If you are beginning to take steps to deal with your child’s addiction, whether they are actively addicted or just beginning to abuse substances, you need to be concerned with how you can help pay for their recovery.
With the changes that have recently been made regarding healthcare coverage for both addiction and mental health concerns by insurance companies, it is now a lot easier to get someone the help they need.
Your insurance selection process should involve making sure you have the proper coverage for both your entire family and specifically for those under your care who are actively using. The cost of a good treatment center can run upwards of $30,000 a month. Not having insurance while your kid’s actively using will eventually lead to unneeded medical bills, which can turn into unpaid medical bills, which can destroy credit and make it a lot harder to move forward once your child is sober.
It’s easy to say “My child is an adult now; he can figure it out himself,” and try to give them tough love. However, now the law requires that insurance companies allow your children to be covered under your policy until the age of 26. When I was growing up, I was off my parent’s insurance at the age of 18. This is a game changer in both affordability and the benefit of getting care.
I recommend from the bottom of my heart that if your child is actively using drugs, you find a way to get them proper healthcare coverage. That way, when the time comes to get them help, you can get hundreds of thousands of dollars of care for only a few hundred bucks a month.
Different Types of Coverage
Government policies like Medicaid or Medicare are one type of coverage that provide less fortunate, low income families insurance options affordable for them. These policies, such as Molina and a variety of other names based on state, require you to get help at certain medical facilities and from doctors that are in the policy’s network of providers. So, very rarely are mental health and decent drug and alcohol treatment centers covered under these policies. You will, however, be covered—with all your medical services paid for—if you admit your child into a hospital for detox or go to a more institutionalized government type of rehab program.
When it comes to private health insurance, a cheaper option is usually an HMO plan. These plans usually require you to go to doctors and programs that are in a network with that insurance provider. This is beneficial in that it allows for a lower insurance cost, but in times of need, 90% of the higher quality and more effective programs require out-of-network benefits which an HMO plan does not cover. An HMO plan will require you to reach out to the insurance company to look through their list of certified providers and make a choice based upon those registered in the network. Only about 10% of the nation’s treatment centers and only 5% of the nation’s private laboratories and doctors in the substance-abuse field will accept an HMO policy or be listed in the network.

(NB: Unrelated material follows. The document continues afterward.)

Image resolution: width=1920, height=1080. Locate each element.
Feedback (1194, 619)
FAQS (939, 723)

The hybrid model is an EPO policy. This is the next step up from HMO. The EPO policy will require that the majority of services come from within the policy’s network of providers but will also have the option for several services to be paid on an out-of-network basis.

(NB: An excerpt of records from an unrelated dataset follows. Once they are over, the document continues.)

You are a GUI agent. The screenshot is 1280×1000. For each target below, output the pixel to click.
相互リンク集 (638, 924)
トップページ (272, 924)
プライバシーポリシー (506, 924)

The premier insurance plans are the PPOs. These plans allow you to have out-of-network benefits and choose who you use for your services, not restricting you to a specific network of physicians, treatment centers, and providers. On these policies you can literally get $50k worth of treatment a month to ensure that your loved one’s taken care of in the best possible way at the best possible programs in the field.
With a PPO, what you always want to look into is the amount of mental health coverage allotted on your policy. Some may only approve of a minimal number of treatment days, while other policies may approve a much higher number of treatment days, which are needed to achieve a stronger foothold in sobriety. The pricing difference between these policies may vary from $100 a month to several hundred dollars a month, but at the end of the day, just know it’s better than receiving a bill for $50,000 a month.

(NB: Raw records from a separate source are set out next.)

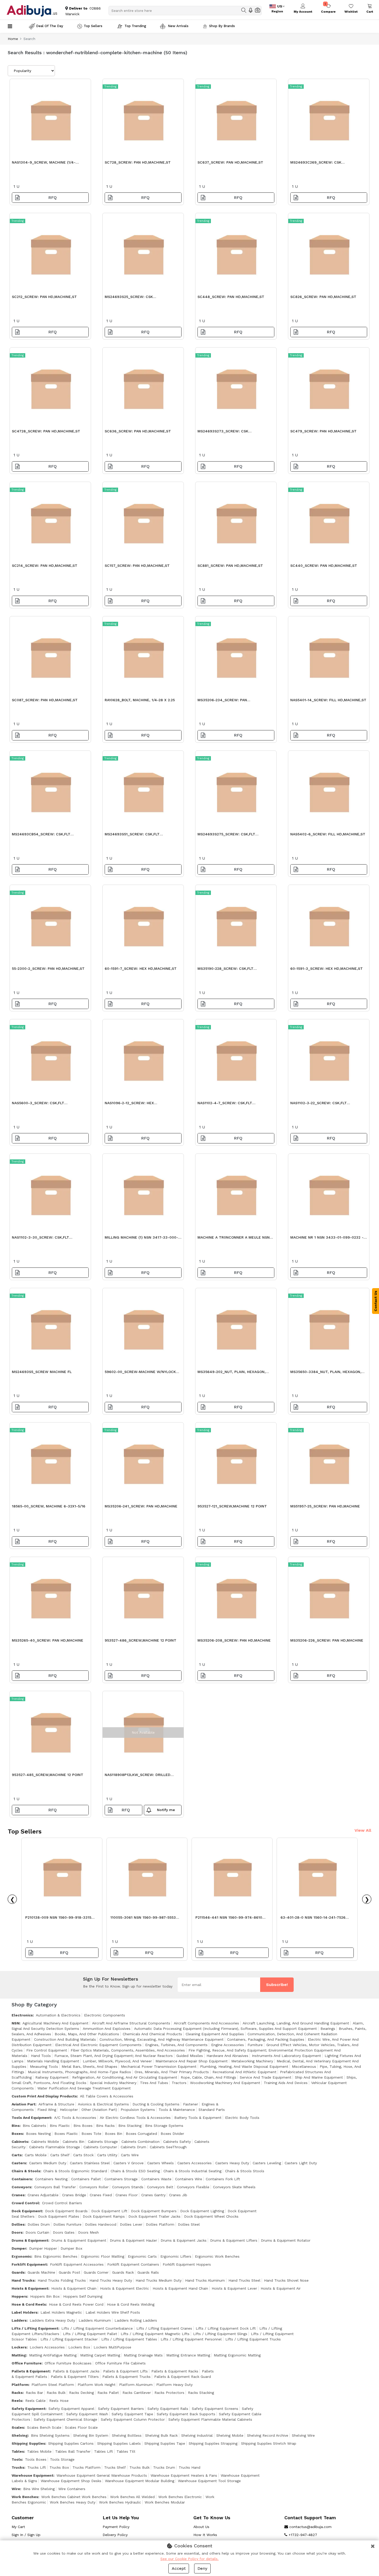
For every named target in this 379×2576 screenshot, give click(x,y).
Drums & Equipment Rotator (285, 2240)
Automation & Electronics (58, 2015)
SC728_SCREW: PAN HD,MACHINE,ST (138, 162)
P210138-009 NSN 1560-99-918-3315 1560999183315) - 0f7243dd (58, 1918)
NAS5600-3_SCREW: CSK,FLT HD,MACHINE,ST (38, 1104)
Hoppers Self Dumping (82, 2296)
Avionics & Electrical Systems (103, 2104)
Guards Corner (96, 2272)
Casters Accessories (194, 2163)
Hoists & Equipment (30, 2288)
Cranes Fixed (101, 2195)
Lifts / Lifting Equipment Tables (129, 2339)
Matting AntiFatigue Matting (53, 2355)
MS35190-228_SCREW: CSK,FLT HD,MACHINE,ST (225, 969)
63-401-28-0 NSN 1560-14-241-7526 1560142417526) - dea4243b (313, 1918)
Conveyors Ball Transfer (55, 2187)
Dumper (19, 2248)
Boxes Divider (172, 2133)
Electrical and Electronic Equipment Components (98, 2045)
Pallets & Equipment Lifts (125, 2371)
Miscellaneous (304, 2066)
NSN (15, 2023)
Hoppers (19, 2296)
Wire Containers (71, 2489)
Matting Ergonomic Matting (237, 2355)
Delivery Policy (115, 2535)
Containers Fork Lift (223, 2179)
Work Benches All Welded (132, 2497)
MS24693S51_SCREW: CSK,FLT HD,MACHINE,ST (132, 835)
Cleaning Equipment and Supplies (215, 2034)
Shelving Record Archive (267, 2435)
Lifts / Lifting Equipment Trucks (253, 2339)
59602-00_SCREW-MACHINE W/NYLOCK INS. (140, 1373)
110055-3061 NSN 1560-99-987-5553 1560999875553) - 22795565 (143, 1918)
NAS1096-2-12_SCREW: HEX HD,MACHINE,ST (129, 1104)
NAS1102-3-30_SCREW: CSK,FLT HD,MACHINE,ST (40, 1238)
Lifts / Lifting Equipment (35, 2328)
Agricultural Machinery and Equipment (55, 2023)
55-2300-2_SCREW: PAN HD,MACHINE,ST (48, 968)
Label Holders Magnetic (61, 2312)
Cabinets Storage (103, 2141)
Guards (18, 2272)
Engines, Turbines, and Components (176, 2045)
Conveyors (21, 2187)
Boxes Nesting (38, 2133)
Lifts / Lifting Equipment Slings (220, 2334)
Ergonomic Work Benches (217, 2256)
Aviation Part (23, 2104)
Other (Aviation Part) (99, 2109)
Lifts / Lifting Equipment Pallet (90, 2334)
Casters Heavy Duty (232, 2163)
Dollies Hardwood (100, 2224)
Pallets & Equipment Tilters (75, 2377)
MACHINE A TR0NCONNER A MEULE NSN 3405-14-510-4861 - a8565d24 (233, 1238)
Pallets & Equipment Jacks (76, 2371)
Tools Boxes (35, 2459)
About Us (201, 2527)
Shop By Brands (222, 26)
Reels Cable (35, 2401)
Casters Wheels (160, 2163)
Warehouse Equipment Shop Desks (71, 2481)
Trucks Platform (86, 2467)
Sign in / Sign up (26, 2535)
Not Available (143, 1732)
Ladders (19, 2320)
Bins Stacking (130, 2125)
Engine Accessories (227, 2045)
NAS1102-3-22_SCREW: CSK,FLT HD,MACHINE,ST (318, 1104)
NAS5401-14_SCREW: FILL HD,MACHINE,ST (328, 700)
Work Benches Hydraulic (120, 2502)
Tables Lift (103, 2451)
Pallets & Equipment (31, 2371)
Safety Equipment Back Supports (186, 2414)
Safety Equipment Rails (167, 2409)
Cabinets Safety (177, 2141)
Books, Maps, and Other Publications (87, 2034)
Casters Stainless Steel (90, 2163)
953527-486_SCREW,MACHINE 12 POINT (140, 1640)
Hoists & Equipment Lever (234, 2288)
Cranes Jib (178, 2195)
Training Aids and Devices (286, 2083)
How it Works (205, 2535)
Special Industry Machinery (113, 2083)
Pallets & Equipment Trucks (126, 2377)
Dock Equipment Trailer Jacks (154, 2216)
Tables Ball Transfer (72, 2451)
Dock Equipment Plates (58, 2216)
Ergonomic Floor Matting (102, 2256)
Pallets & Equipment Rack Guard (182, 2377)
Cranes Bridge (74, 2195)
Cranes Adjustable (43, 2195)
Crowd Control (25, 2203)
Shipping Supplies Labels (119, 2443)
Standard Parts (212, 2109)
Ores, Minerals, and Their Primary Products (172, 2072)
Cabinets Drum (133, 2147)
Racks (17, 2393)
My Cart (18, 2527)
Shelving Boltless (127, 2435)
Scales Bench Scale (44, 2427)
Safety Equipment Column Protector (133, 2419)
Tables (18, 2451)
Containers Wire (188, 2179)
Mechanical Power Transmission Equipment (158, 2066)
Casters (19, 2163)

There is also Obamacare and the healthcare network, which can be extremely difficult to navigate in order to actually see what policy you’re getting. Something with a $6000 deductible is not a very beneficial policy, because that costs $6000 out of pocket before you can actually start having the insurance cover the expenses.
So, never go with the cheapest insurance and find a PPO policy if possible. Look into the silver plan, as those are usually the ones that provide the best bang for your buck, so to say.
Find a local agent who specializes in personal insurance and health care, and explain to them what your needs will be. You cannot be denied coverage for a pre-existing mental health or substance abuse condition, so please tell the agent that someone in your family suffers from such a condition and that you need the coverage in order to get them help. Ask the agent to suggest the best possible policy you can get in order to do that.
I see it all day down here. It’s not fun having to sit in an institution or government-run facility trying to get sober when you could be amongst peers and people who do not discriminate or judge. A policy that allows you a proper facility just makes life a whole hell of a lot easier.
I, myself, I went through a government agency for my insurance, and I went to a county-run rehab. I got scholarships through many programs, but in retrospect, I see what my other options could’ve been, and I wish my mom had been able to get me on her insurance.
Insurance is not only for the rehab portion of treatment, but also the continuing level of care to repair some of the damage done to your body by the drug and substance abuse, to maintain sobriety, and to maintain your health after rehab. It’s a good idea to spend the extra money to have good insurance instead of being stuck with huge bills and/or insufficient treatment and care.